These previously described systems, while in principle capable
generating electrical power from the downward force of vehicles as
they pass over a roadway, are inefficient in their ability to maximize
the electrical power generated from each passing vehicle. Vehicles
have varying weights; the downward force of a semi-truck is obviously
considerably more than that of a compact car. Prior systems do not
effectively harness the full force of each vehicle. Additionally,
because vehicle traffic is typically irregular, there is an increased
need in such a system to maximize the transfer of energy from each
vehicle and store energy to provide a steady supply of electric power.
An embodiment of the present invention is a system and method for
generating power, such as electrical power, from downward vehicle
forces on a roadway that effectively harnesses the energy of vehicles
of varying weights. Embodiments of the present invention may overcome
the shortcomings of prior efforts by employing multiple hydraulic
cylinders of different load bearing and hydraulic fluid compression
capacities that are selectively activated by a sensor system depending
on vehicle weight in a novel combination and configuration with a road
plate over which vehicles pass. Embodiments of the present invention
can effectively harness the downward force of both moving and
stationary vehicles.

SUMMARY OF THE INVENTION

The invention includes methods and apparatuses for power generation
systems. According to an aspect of the invention a power generation
system comprises a hydraulic accumulator, a hydraulic reservoir;
electric hydraulic cylinders having various weight-handling capacities
and a vehicle weight sensor.

According to a further aspect of the invention, a method for power
generation comprises providing electric hydraulic cylinders, sensing a
weight, selecting cylinders and directing hydraulic fluid to them and
using the weight to force hydraulic fluid.

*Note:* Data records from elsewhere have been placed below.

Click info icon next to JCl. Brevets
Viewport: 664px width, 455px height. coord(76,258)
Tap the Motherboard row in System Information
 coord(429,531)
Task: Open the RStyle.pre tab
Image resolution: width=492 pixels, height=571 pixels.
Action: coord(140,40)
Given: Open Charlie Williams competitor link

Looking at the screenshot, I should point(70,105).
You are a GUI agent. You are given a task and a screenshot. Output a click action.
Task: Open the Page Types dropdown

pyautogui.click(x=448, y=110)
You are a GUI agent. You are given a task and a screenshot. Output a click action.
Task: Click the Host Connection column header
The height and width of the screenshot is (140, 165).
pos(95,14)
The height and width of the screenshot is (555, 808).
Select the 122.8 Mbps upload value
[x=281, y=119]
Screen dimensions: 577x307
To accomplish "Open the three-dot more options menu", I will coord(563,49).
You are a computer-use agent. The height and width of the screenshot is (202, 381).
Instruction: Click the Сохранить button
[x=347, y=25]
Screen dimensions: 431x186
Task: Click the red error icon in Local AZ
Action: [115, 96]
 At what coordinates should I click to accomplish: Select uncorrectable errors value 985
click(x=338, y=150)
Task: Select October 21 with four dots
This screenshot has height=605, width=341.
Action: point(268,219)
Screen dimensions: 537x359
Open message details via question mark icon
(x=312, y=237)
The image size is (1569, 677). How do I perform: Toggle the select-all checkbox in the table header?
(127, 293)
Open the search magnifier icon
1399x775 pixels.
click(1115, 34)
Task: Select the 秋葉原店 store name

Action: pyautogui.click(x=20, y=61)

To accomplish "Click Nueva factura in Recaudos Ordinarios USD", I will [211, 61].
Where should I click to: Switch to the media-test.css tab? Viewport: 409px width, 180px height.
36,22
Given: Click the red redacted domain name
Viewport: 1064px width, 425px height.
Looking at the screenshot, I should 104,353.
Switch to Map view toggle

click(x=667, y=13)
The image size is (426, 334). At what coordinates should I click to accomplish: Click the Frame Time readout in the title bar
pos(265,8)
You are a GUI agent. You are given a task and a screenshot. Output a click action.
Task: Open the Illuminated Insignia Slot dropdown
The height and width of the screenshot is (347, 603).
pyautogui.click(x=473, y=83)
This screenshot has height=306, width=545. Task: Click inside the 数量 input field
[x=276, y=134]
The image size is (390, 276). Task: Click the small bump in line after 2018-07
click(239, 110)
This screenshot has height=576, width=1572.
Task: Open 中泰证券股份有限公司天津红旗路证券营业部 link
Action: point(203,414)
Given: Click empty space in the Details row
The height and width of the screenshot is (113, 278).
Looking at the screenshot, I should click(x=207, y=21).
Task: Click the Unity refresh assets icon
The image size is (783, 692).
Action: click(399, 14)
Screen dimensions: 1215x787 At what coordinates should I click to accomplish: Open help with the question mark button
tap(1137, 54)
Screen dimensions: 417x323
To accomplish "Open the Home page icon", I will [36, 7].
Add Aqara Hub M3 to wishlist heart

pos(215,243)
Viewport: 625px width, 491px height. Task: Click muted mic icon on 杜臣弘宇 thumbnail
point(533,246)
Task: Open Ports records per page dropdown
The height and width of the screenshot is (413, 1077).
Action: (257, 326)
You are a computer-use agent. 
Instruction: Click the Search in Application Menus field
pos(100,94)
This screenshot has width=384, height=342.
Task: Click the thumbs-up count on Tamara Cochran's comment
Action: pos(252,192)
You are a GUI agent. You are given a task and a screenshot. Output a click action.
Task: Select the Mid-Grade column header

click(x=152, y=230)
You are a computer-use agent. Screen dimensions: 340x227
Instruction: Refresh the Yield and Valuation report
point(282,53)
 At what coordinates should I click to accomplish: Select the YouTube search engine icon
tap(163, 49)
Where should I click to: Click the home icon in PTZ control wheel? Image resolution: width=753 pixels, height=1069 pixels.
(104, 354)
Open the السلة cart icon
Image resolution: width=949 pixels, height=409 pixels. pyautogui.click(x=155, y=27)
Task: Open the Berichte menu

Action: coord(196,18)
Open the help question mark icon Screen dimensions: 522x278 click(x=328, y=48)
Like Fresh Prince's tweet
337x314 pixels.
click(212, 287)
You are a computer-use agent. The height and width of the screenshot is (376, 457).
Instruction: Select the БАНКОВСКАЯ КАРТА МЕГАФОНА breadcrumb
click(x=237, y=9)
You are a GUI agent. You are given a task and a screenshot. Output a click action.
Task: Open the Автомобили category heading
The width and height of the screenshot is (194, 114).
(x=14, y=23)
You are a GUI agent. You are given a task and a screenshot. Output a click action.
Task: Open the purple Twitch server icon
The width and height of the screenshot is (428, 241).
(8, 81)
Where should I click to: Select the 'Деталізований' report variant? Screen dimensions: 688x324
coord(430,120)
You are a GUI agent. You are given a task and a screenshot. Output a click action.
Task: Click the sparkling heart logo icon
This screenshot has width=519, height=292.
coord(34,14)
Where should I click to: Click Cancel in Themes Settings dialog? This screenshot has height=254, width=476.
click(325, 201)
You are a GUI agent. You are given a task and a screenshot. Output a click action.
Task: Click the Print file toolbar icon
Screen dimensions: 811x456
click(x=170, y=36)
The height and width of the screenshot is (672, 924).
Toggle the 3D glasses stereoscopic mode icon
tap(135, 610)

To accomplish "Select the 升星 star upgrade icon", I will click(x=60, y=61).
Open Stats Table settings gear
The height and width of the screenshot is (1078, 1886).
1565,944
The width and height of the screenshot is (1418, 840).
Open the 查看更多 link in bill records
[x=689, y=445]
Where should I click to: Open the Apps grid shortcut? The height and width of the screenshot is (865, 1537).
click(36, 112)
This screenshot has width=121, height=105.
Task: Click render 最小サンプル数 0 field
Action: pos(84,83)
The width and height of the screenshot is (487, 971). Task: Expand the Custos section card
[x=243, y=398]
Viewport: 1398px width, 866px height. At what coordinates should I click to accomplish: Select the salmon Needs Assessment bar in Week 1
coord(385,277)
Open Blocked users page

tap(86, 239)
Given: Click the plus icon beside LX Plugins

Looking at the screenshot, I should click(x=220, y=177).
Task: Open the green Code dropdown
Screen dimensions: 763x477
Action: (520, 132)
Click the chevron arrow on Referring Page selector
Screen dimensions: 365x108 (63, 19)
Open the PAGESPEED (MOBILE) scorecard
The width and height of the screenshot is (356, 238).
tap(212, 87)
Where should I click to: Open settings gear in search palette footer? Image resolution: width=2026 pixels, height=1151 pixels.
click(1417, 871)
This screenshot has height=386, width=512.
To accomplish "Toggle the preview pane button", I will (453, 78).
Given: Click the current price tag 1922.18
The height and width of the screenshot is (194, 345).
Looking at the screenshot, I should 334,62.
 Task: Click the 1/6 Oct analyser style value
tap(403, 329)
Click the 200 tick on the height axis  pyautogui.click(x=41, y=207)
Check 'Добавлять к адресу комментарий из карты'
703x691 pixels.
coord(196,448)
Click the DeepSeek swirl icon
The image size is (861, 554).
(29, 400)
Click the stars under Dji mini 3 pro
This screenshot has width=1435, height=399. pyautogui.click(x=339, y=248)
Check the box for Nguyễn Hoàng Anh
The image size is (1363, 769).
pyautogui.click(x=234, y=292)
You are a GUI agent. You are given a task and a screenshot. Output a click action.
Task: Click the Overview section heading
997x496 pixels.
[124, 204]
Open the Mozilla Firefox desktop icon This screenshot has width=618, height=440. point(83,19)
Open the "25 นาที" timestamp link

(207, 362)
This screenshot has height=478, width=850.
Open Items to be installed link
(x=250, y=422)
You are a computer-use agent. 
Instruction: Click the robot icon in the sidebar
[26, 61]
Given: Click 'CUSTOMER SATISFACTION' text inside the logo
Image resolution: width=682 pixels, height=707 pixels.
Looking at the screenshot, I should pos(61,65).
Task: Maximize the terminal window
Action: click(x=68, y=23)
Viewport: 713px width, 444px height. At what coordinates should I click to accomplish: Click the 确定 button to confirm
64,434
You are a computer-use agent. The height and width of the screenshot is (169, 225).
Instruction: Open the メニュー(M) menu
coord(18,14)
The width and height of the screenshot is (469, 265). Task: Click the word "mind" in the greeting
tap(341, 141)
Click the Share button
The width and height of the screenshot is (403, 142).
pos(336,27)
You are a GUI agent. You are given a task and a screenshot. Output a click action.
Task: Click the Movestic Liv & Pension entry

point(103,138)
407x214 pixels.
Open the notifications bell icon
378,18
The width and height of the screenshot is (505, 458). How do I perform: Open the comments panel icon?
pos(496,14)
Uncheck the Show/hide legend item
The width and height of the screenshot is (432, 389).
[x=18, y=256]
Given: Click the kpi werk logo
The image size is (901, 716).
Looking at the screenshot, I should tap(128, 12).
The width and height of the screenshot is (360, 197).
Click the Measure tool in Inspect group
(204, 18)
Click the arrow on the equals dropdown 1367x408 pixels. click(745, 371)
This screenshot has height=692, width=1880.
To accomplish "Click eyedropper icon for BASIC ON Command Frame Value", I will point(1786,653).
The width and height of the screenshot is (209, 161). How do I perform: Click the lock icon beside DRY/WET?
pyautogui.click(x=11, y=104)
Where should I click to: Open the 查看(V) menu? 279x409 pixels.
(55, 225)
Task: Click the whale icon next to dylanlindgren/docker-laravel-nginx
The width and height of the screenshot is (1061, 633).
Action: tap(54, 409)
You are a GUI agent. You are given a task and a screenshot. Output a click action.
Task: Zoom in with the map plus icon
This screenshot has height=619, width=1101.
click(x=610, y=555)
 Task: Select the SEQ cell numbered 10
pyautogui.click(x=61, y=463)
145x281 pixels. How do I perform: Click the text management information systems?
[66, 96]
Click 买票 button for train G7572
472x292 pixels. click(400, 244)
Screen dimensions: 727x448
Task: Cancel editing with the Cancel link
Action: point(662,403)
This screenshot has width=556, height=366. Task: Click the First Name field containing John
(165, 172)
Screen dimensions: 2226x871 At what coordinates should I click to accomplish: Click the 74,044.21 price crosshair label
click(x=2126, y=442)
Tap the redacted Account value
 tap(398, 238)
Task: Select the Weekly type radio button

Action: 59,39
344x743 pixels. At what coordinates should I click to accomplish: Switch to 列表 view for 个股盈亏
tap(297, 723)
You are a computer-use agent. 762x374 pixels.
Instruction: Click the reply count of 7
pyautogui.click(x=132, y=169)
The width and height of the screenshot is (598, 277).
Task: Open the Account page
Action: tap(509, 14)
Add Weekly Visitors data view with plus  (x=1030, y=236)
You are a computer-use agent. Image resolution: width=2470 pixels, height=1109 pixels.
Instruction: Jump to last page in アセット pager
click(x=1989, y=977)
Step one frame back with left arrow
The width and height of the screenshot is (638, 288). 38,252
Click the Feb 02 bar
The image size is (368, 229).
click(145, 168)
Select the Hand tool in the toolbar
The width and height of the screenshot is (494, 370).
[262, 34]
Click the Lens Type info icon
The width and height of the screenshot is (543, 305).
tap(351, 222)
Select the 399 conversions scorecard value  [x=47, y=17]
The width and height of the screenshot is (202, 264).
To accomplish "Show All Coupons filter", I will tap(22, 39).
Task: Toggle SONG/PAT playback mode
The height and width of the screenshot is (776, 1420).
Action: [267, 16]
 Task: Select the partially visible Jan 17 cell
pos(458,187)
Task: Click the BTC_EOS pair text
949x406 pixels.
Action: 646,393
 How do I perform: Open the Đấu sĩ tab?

According to a still further aspect of the invention a power
generation system is disclosed. It may comprise a hydraulic fluid
accumulator and a two level road plate.

BRIEF DESCRIPTION OF DRAWINGS

FIG. 1 is a diagram depicting certain components of an embodiment of
the system of the present invention in a preferred embodiment.

FIG. 2 is a diagram depicting additional detail regarding the layout
of the components of an embodiment of the system of the present
invention in a preferred embodiment.

FIG. 3 is a top plan view of certain elements of the road plate
component of an embodiment of the system of the present invention in a
preferred embodiment.

FIG. 4 is a top perspective view of certain elements of the road plate
component of an embodiment of the system of the present invention in a
preferred embodiment.

FIG. 5 depicts a side perspective view of certain elements of the road
plate component of an embodiment of the system of the present
invention in a preferred embodiment.

FIG. 6 depicts a side cross-sectional view of a step assembly of the
road plate component of an embodiment of the present invention in a
preferred embodiment.

FIG. 7 depicts a side cross-sectional view of the road plate component
of the system of an embodiment of the present invention in a preferred
embodiment utilizing a two-level road plate configuration.

FIG. 8 depicts a side perspective view of an electric hydraulic
cylinder of the road plate 25 component of an embodiment of the system
of the present invention in a preferred embodiment.

FIG. 9 depicts a cross-sectional view of an electric hydraulic
cylinder of the road plate component of an embodiment of the system of
the present invention in a preferred embodiment.

FIG. 10 is a diagram of the hydraulic system of an embodiment of the
present invention in a preferred embodiment.

FIG. 11 depicts a side perspective view of the bottom level road plate
assembly used in a preferred embodiment of the invention utilizing a
two-level road plate configuration.

FIG. 12 depicts a side perspective view of the top level road plate
assembly used in a preferred embodiment of the invention utilizing a
two-level road plate configuration.

FIG. 13 depicts a side and top perspective view of the top level road
plate weldment used 10 in a preferred embodiment of the invention
utilizing a two-level road plate configuration.

FIG. 14 depicts a side and top perspective view of the bottom level
road plate weldment used in a preferred embodiment of the invention
utilizing a two-level road plate configuration.
.